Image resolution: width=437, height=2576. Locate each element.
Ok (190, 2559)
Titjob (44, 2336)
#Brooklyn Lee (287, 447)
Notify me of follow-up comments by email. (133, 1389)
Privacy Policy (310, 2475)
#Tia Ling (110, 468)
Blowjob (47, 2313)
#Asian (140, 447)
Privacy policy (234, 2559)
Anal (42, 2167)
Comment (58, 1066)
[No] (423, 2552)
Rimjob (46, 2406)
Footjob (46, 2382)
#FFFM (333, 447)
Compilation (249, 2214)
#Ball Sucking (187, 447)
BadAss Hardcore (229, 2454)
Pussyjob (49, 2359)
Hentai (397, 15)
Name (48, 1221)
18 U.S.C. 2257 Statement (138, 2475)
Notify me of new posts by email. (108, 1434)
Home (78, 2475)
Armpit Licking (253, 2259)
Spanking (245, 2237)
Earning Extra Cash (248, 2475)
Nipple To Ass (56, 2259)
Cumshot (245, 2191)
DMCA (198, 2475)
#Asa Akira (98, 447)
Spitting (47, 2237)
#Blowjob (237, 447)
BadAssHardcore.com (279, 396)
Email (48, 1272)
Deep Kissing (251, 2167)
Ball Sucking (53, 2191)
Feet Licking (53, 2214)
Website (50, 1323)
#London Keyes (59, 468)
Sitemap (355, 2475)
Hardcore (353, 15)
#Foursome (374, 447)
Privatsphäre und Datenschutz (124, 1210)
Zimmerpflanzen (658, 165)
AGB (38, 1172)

==========

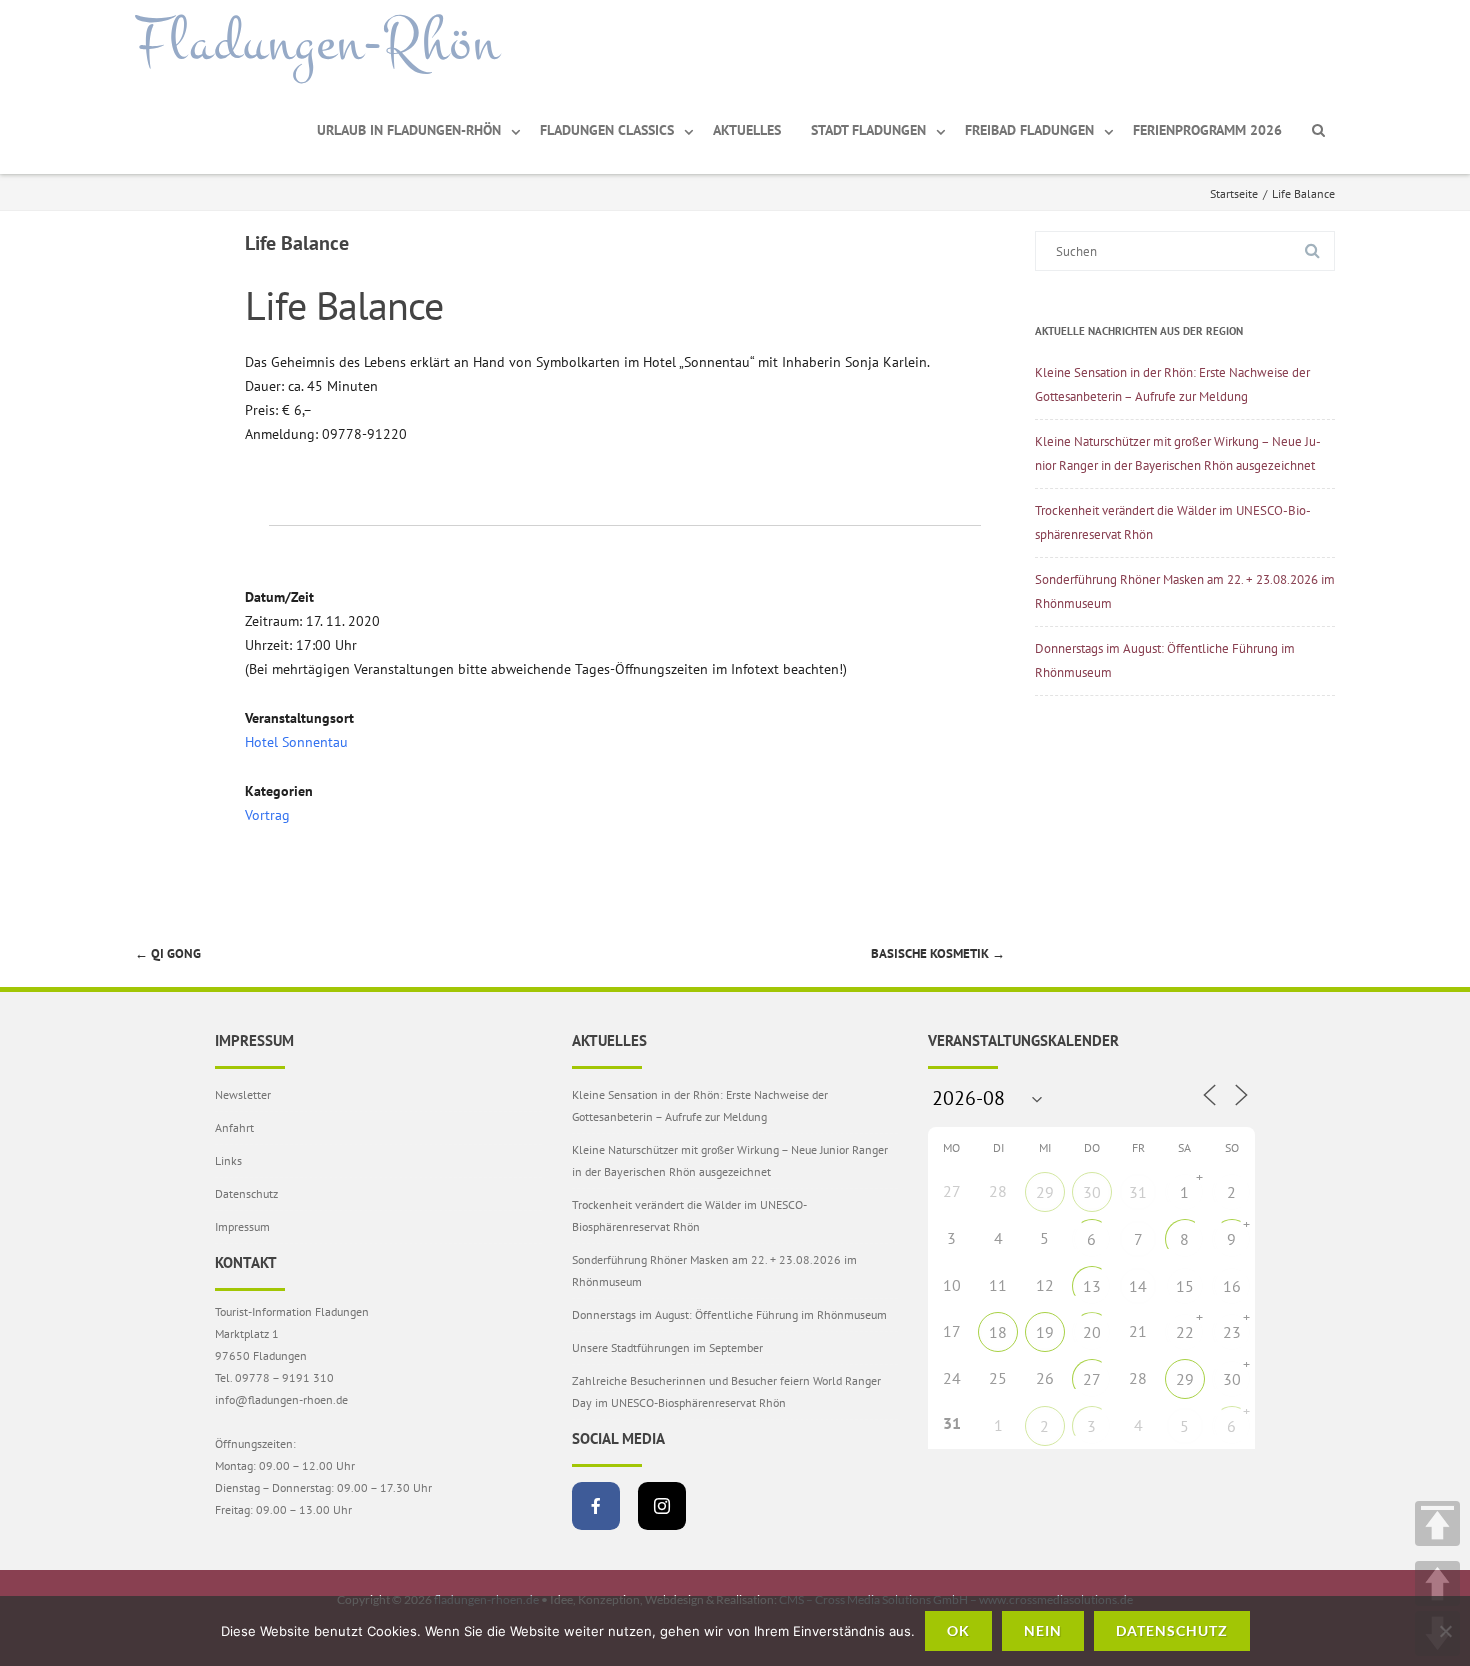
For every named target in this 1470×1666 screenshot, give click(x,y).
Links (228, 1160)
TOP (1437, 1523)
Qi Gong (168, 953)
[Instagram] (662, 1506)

==========

# Exercise:
Retype word for word everything in the listing above from the line that holds "Image resolution: width=437, height=2576." down to the line that holds "#FFFM (333, 447)". Keep both end lines and leave out the rest.

# Written response:
Image resolution: width=437, height=2576. Locate each element.
Ok (190, 2559)
Titjob (44, 2336)
#Brooklyn Lee (287, 447)
Notify me of follow-up comments by email. (133, 1389)
Privacy Policy (310, 2475)
#Tia Ling (110, 468)
Blowjob (47, 2313)
#Asian (140, 447)
Privacy policy (234, 2559)
Anal (42, 2167)
Comment (58, 1066)
[No] (423, 2552)
Rimjob (46, 2406)
Footjob (46, 2382)
#FFFM (333, 447)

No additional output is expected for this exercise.